> EXERCISE AIM: The entries are to be given back verbatim; no picture is to be copied.

> EXERCISE MATERIALS:
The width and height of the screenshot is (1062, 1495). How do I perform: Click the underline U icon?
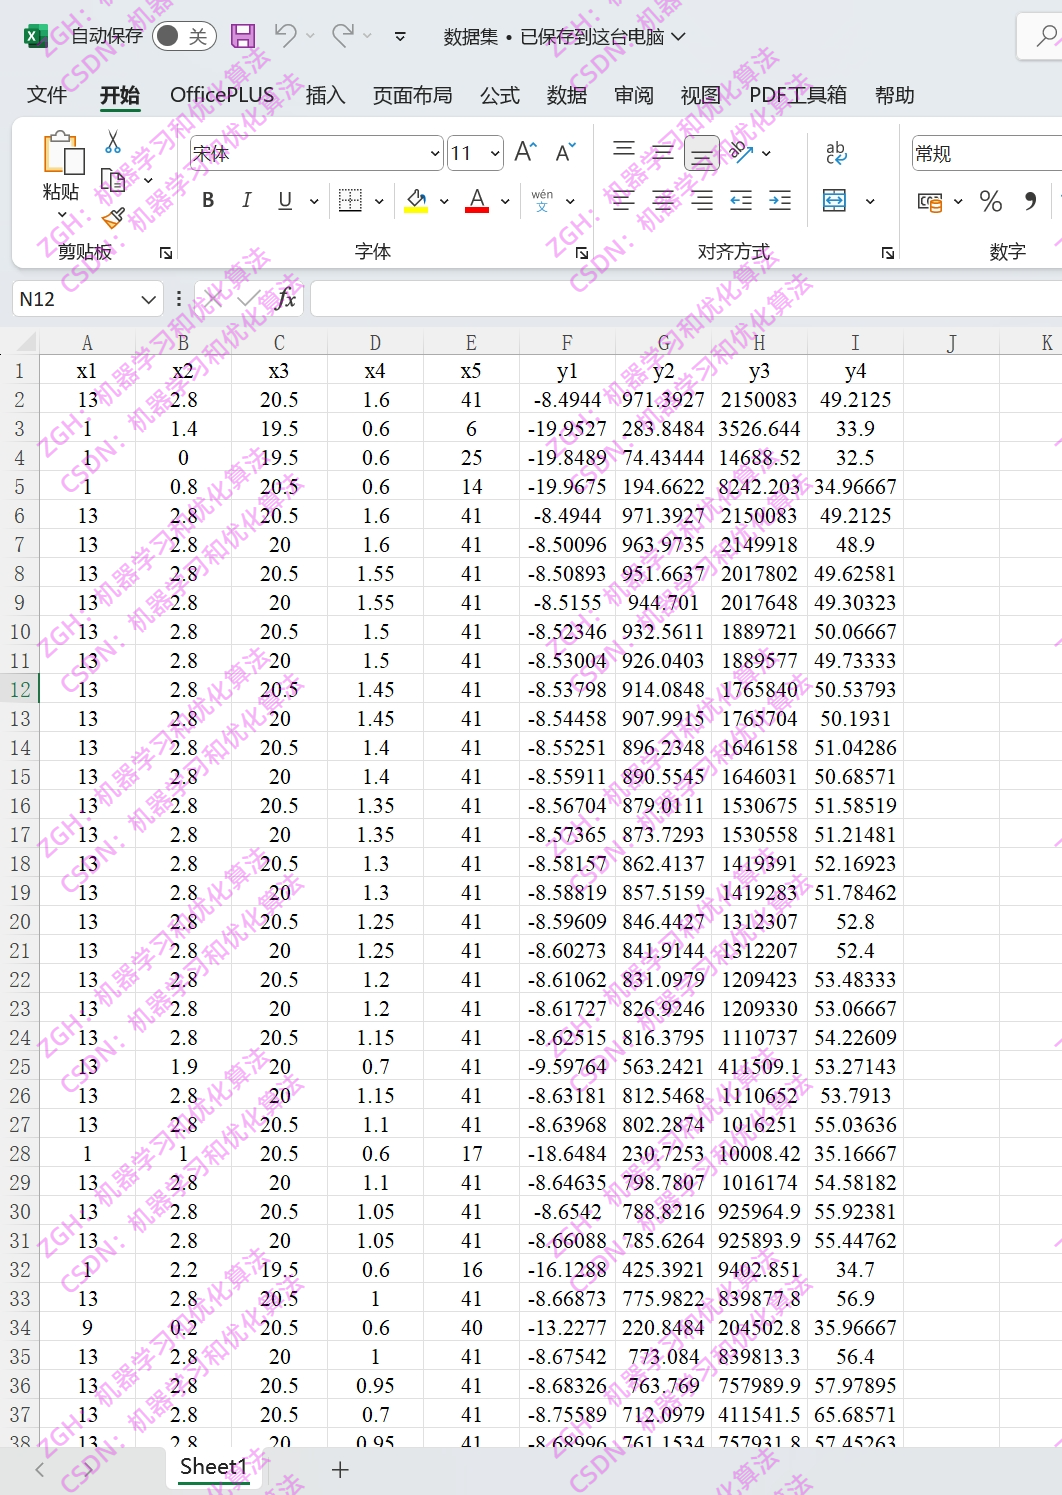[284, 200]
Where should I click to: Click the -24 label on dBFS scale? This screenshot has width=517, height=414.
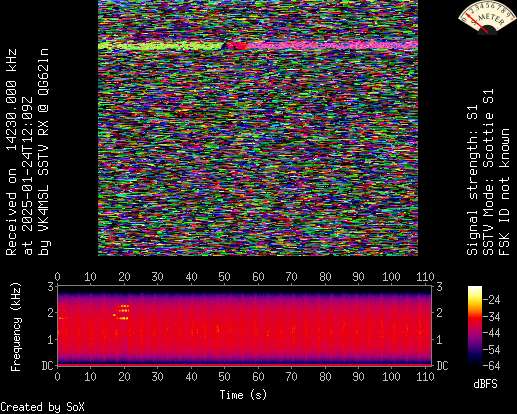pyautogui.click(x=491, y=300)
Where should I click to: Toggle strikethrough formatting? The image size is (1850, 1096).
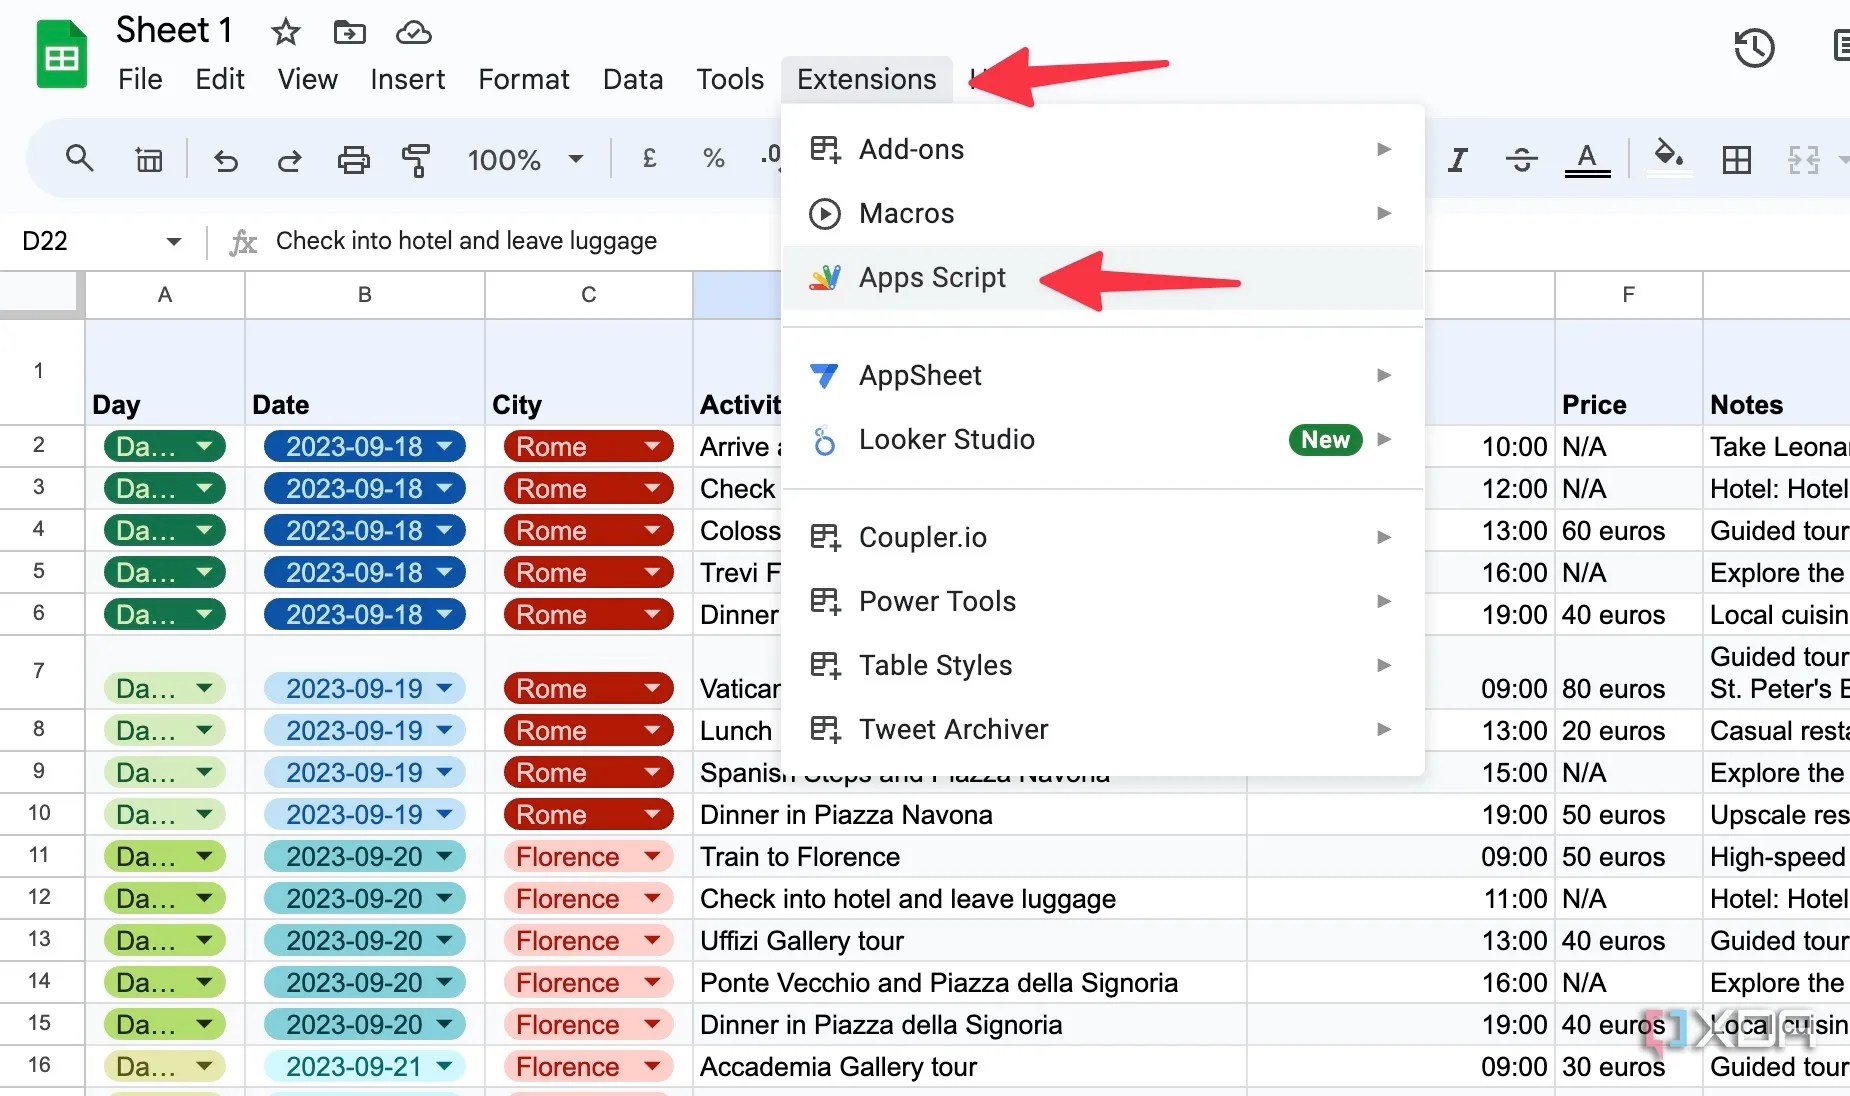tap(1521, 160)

> SOLUTION:
The width and height of the screenshot is (1062, 1495). How do I perform: Click the underline U icon?
[284, 200]
Where should I click to: Click the -24 label on dBFS scale? This screenshot has width=517, height=414.
pyautogui.click(x=491, y=300)
Where should I click to: Toggle strikethrough formatting? The image size is (1850, 1096).
tap(1521, 160)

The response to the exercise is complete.